Wang Weidong was named chief of the Central Financial Discipline Inspection and Supervision Work Committee, according to an article published Monday by the top graft buster’s official newspaper. It marks the first reference to the special committee, which was newly set up within the Central Commission for Discipline Inspection, Caixin reported on Tuesday.
Wang pledged to strengthen political supervision and party building within the financial system as well “promptly discover deviations” and “vigorously implement rectification,” according to the article.
Wang resigned in March from a supervisory post in Tibet. Prior to that, he held various roles at the National Government Offices Administration as well as the CCDI.

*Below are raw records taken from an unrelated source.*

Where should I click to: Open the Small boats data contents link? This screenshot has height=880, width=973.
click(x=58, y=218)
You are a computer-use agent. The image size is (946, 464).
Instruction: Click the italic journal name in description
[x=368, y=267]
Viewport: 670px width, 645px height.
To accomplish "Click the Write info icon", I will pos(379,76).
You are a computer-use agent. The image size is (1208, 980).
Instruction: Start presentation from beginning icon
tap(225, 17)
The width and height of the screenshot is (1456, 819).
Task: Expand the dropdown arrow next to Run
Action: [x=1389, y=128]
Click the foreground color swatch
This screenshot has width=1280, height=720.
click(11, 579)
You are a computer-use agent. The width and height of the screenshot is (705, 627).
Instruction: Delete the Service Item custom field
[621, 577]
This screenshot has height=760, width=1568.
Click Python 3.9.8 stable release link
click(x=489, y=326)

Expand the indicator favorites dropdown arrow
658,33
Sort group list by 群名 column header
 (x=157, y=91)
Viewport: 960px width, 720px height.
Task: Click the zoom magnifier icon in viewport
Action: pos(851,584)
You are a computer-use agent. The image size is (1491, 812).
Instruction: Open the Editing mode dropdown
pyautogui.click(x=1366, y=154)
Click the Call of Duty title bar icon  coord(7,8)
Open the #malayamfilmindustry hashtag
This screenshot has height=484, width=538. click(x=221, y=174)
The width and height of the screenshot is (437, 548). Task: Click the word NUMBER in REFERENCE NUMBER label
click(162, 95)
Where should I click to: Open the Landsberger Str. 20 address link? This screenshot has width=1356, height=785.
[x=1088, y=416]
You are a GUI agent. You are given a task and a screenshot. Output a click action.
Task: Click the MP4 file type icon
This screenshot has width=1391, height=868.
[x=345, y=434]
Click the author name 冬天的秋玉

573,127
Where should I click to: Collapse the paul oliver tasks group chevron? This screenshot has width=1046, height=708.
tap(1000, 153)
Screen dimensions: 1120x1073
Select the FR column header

China has tightened its grip on the $66 trillion finance industry, labeling bankers as “hedonistic” and emphasizing the Communist Party’s “centralized and unified leadership” of the sector. An anti-graft drive that was unleashed in 2021 has shocked the industry, bringing down more than 100 financial officials and executives last year alone.
The new financial corruption work committee suggests more permanent oversight of the industry. It follows an overhaul of China’s financial regulatory regime last year that saw the creation of an enlarged regulator as well as two financial bodies that oversee the sector’s development, ideology and discipline.
Authorities also pledged to improve its supervision mechanism for the financial sector at the Third Plenum last week, a twice-a-decade gathering where the top leaders map out long-term plans for the world’s second largest economy. It will also formulate a financial law to strengthen regulatory responsibilities and accountability.